Acta Univ. Agric. Silvic. Mendelianae Brun. 2011, 59, 91-100

https://doi.org/10.11118/actaun201159030091
Published online 2014-06-14

Wood moisture monitoring during log house thermal insulation mounting

Pavla Kotásková1, Zdeňka Havířová2

1Ústav tvorby a ochrany krajiny, Mendelova univerzita v Brně, Zemědělská 1, 613 00 Brno, Česká republika
2Ústav základního zpracování dřeva, Mendelova univerzita v Brně, Zemědělská 1, 613 00 Brno, Česká republika

The current designs of thermal insulation for buildings concentrate on the achievement of the required heat transmission coefficient. However, another factor that cannot be neglected is the assessment of the possible water vapour condensation inside the construction.
The aim of the study was to find out whether the designed modification of the cladding structure of an existing log house will or will not lead to a risk of possible water vapour condensation in the walls after an additional thermal insulation mounting. The condensation could result in the increase in moisture of the walls and consequently the constructional timber, which would lead to the reduction of the timber construction strength, wood degradation by biotic factors – wood-destroying insects, mildew or wood-destroying fungi. The main task was to compare the theoretically established values of moisture of the constructional timber with the values measured inside the construction using a specific example of a thermal insulated log house. Three versions of thermal insulation were explored to find the solution of a log house reconstruction which would be the optimum for living purposes. Two versions deal with the cladding structure with the insulation from the interior, the third version deals with an external insulation.
In a calculation model the results can be affected to a great degree by input values (boundary conditions). This especially concerns the factor of vapour barrier diffusion resistance, which is entered in accordance with the producer’s specifications; however, its real value can be lower as it depends on the perfectness and correctness of the technological procedure.
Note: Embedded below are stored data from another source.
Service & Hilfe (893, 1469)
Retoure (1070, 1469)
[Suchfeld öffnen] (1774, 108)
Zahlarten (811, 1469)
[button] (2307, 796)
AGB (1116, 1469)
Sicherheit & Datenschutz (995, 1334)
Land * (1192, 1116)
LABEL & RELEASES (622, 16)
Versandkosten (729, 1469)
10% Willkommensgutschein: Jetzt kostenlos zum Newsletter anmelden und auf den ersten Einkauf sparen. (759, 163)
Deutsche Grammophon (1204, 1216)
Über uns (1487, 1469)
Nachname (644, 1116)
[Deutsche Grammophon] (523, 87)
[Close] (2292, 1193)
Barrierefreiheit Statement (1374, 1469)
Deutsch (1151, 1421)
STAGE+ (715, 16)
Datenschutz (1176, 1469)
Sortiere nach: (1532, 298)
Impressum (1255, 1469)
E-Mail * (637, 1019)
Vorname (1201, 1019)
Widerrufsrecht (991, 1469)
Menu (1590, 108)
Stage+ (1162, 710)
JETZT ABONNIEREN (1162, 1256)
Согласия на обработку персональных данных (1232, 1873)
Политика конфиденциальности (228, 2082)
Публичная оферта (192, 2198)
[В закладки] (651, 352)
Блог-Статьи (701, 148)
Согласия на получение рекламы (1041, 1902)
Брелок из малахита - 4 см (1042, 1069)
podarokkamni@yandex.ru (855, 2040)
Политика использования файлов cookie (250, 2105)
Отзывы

That is why the study also includes thermal technical calculations of all designed insulation versions in the most unfavourable situation, which includes the degradation of the vapour barrier down to 10% efficiency, i.e. the reduction of the diffusion resistance factor to 10% of the original value.
Moreover, the dependence of the weight moisture of timber inside the insulated cladding on temperature-moisture changes in the internal and external ambient environment was examined.